### EXERCISE REQUIREMENTS
Among the records below, find each line that includes the string "Given" and copy it.

### EXERCISE MATERIAL
:::
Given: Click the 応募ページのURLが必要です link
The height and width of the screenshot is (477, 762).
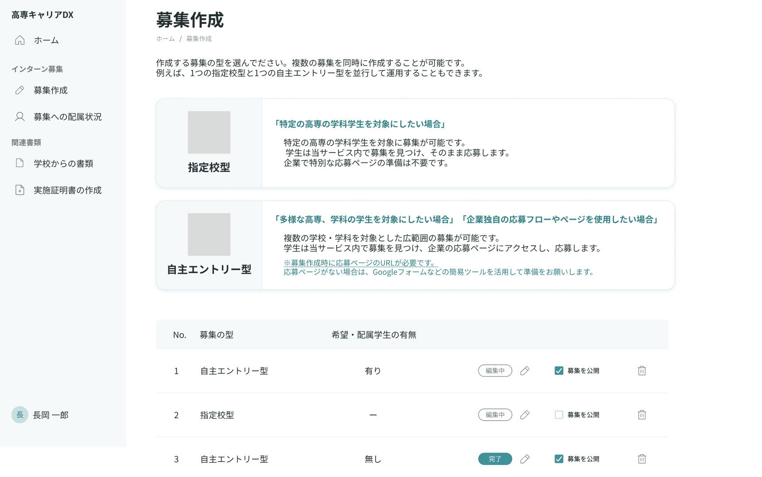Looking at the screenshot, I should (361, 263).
:::
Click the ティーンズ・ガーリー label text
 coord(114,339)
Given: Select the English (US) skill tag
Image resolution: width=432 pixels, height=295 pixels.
:::
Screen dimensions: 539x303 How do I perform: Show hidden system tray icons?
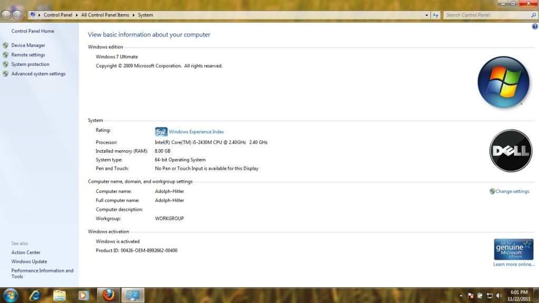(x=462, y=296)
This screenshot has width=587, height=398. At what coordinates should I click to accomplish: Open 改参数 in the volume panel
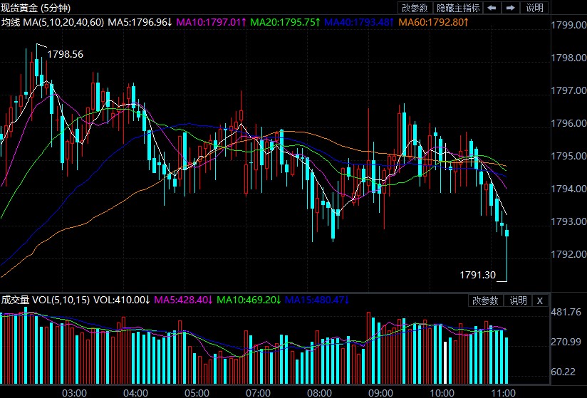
:::
### REPLY TO THE TASK
Given: Click the 応募ページのURLが必要です link
Given: Select the English (US) skill tag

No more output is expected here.